* START TEXT *
The University of Pennsylvania banned transgender women from participating in women’s college sports as part of an agreement with the Trump administration earlier this month.

Columbia University agreed last week to pay $200 million in penalties and fulfill a laundry list of other demands, from slashing diversity, equity, and inclusion programs to reviewing the curricula and personnel of its Middle Eastern studies department.

Brown University agreed to pay $50 million Wednesday to support Rhode Island state workforce initiatives, to abide by the Trump administration’s policies on trans athletes, and to apply what it refers to as “merit-based” university admissions.

Harvard University, despite seeking to fight the administration’s allegations of antisemitism and demands in court, is also reportedly in talks to pay the federal government $500 million as part of an agreement similar to the one signed by Columbia.

These Ivy League schools have large endowments, billions of dollars in reserve funds that should put them in the best financial position among institutions of higher education to resist the administration’s allegations and attempts to hold their federal funding ransom. But so far, they have chosen to settle with Trump instead — and in so doing, campus free speech advocates say they are compromising academic freedom and dialogue throughout higher education.
* END TEXT *
* START DATA SEGMENT *
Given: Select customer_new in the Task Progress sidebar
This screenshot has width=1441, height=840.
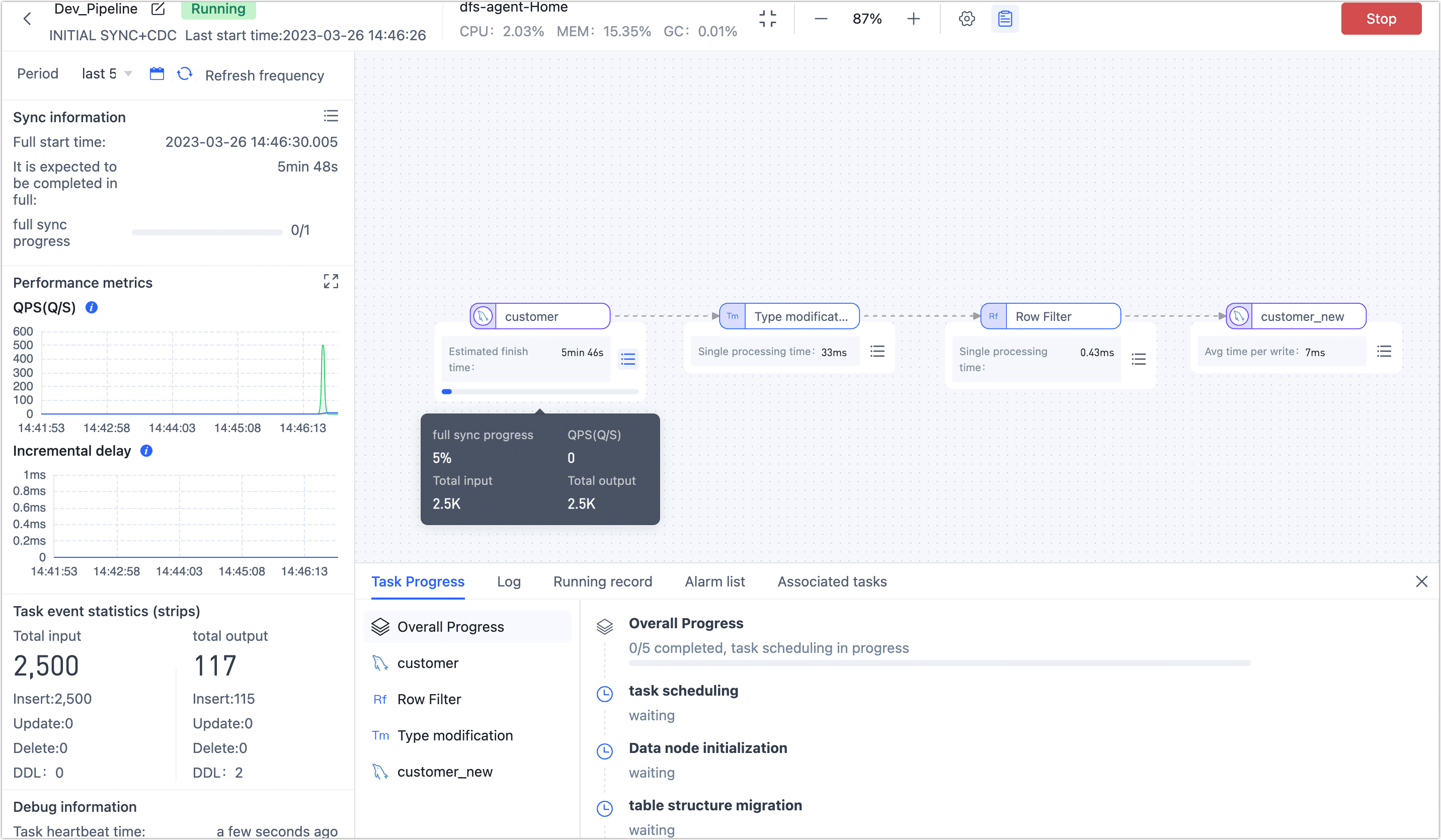Looking at the screenshot, I should click(445, 772).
* END DATA SEGMENT *
> REQUIRED TASKS:
A. According to the text about Ivy League settlements, how much did Brown University agree to pay?
B. Write out the stretch of the text about Ivy League settlements from "Harvard University, despite" through "throughout higher education.".

> ANSWERS FOR THIS EXERCISE:
A. $50 million

B.
Harvard University, despite seeking to fight the administration’s allegations of antisemitism and demands in court, is also reportedly in talks to pay the federal government $500 million as part of an agreement similar to the one signed by Columbia.

These Ivy League schools have large endowments, billions of dollars in reserve funds that should put them in the best financial position among institutions of higher education to resist the administration’s allegations and attempts to hold their federal funding ransom. But so far, they have chosen to settle with Trump instead — and in so doing, campus free speech advocates say they are compromising academic freedom and dialogue throughout higher education.